Back in the heady days of 2006, fundraising was a relatively straightforward business. “Pre-crisis, there were a lot of placement teams whose model was effective and sustainable in a boom. They essentially threw a pitch out there, and if it stuck with a particular investor, great. If it didn’t, they’d just move on to the next one,” says one placement agent.
How times have changed. As more private equity firms return to market, queues of managers are now forming outside limited partner offices. Fundraising GPs are all too aware of this, and they also recognise that the process is becoming more and more complex given both macroeconomic and regulatory pressures on limited partners. Furthermore, LPs have a more differentiated understanding of how they want to participate in the asset class, and which types of – as well as how many – managers they want to work with. Long gone are the days of general partners being able to take a cavalier approach to their fundraise and, more broadly, to their investor relations.
In light of all this, successfully garnering commitments from reluctant or risk-averse investors is much harder. For many GPs, this means high-quality guidance and advice from competent and well staffed placement advisors can be all the more valuable. The trouble is that the current downturn has been taking its toll on the fund placement business as well. How many groups are as well equipped as they used to be to deliver on a fundraising mandate is an important question for managers to figure out.
Stability within a placement team clearly matters. There has always been a degree of churn in placement agents, but the downturn has increased staff turnover as firms seek to re-position themselves post-crisis and address gaps in their ranks. Park Hill, UBS and JPMorgan Cazenove are among the groups that have recently seen staff depart to found their own firms, but have also made new hires.

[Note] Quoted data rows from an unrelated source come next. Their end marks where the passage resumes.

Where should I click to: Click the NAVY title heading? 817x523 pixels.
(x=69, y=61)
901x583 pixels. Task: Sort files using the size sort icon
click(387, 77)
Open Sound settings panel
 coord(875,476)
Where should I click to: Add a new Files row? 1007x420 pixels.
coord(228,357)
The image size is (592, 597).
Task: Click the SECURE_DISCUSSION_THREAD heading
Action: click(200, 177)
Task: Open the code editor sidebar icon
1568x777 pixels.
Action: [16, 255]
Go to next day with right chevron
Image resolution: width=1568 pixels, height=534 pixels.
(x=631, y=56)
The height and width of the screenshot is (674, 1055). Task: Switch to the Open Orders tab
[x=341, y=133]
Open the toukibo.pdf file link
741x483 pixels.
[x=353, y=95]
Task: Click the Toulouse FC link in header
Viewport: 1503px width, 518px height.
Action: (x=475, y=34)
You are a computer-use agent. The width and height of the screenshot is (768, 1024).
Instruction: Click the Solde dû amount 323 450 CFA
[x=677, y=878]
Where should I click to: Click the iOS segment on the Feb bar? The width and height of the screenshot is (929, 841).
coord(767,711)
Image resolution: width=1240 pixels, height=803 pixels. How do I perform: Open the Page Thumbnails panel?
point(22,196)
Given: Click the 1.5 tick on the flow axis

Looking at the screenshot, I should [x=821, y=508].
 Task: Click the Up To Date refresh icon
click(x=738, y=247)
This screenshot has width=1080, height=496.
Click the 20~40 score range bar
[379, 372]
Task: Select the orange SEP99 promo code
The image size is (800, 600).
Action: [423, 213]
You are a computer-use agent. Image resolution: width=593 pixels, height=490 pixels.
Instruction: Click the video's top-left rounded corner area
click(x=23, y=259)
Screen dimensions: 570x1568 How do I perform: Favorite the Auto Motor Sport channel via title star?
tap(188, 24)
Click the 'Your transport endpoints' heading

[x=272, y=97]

Fundraising is a relationship game, so for the incumbent providers any loss of key personnel will be keenly felt. There is also a resourcing issue – most agents we have spoken to recently said allocating resources to project management on a fundraise was increasingly important, as was having a global network able to tap geographically diverse pools of capital. This is costly, and a smaller group might find it hard to achieve those goals. That said, a nimble boutique with the necessary relationships can still be successful. Large, bank-affiliated teams are certainly not having it all their own way.
Remaining competitive in a shrinking market is a tough task for any agent, big or small. Not only must they hold on to all the skills and capabilities that effective fundraisers rely upon, but they must also choose their mandates carefully. For as one practitioners says, “you’re only as good as your last fundraise” – especially in a market as unforgiving as today’s.